The American Yorkshire is an American breed of large domestic pig. It is the most numerous pig breed in the United States. It derives from pigs of the British Large White or Yorkshire breed imported from the United Kingdom or from Canada at various times from about 1830 to the mid-twentieth century.

== History ==

The Yorkshire was the traditional pig of the county of the same name in northern England. Some pigs were imported under this name to the United States in about 1830. They were large and white, and – untypically – had large lop-ears; some of them at least may in fact have been from Lincolnshire rather than Yorkshire.
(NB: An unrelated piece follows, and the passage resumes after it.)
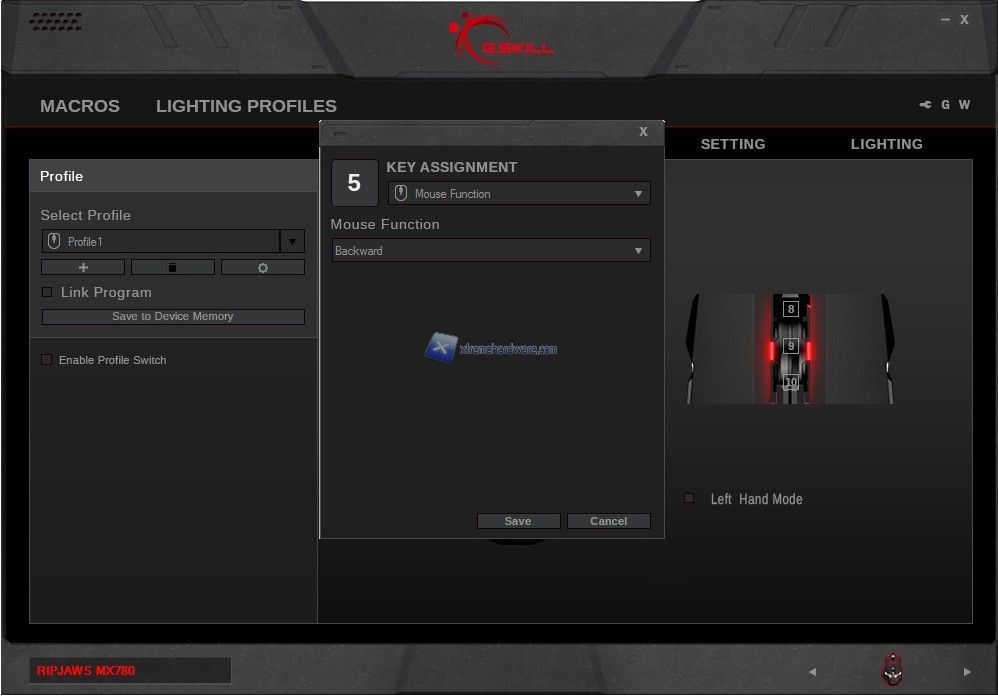Select mouse button 9 on diagram
The image size is (998, 697).
791,346
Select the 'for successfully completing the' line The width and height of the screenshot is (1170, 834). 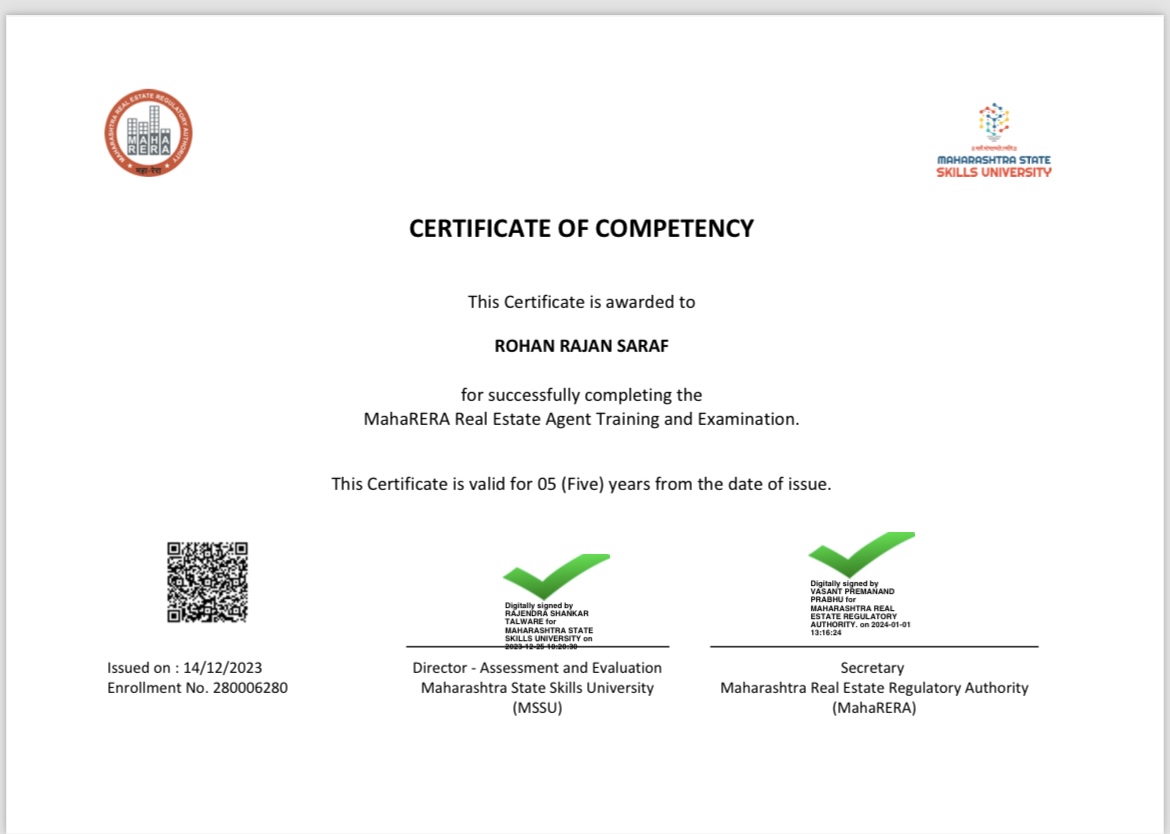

Within a short time these were seen in Minnesota and, under a variety of names, in Ohio.

A stock company with the name American Yorkshire Club was started in St. Paul, Minnesota, in 1893, and a herd-book was begun. The first volume of this, published in 1901, listed 1264 animals; of these, approximately 40% were of the Small Yorkshire breed of small pig. The first boar registered in the new herd-book had been imported from Canada, purchased from the Ontario Agricultural College; Canada was the source of most Yorkshire imports at this time. The third edition of the herd-book in 1906 held animals registered in thirty-nine different states; the fifth edition of 1915 listed over 5300 pigs, of which only a handful were of the Small Yorkshire or Middle Yorkshire breeds.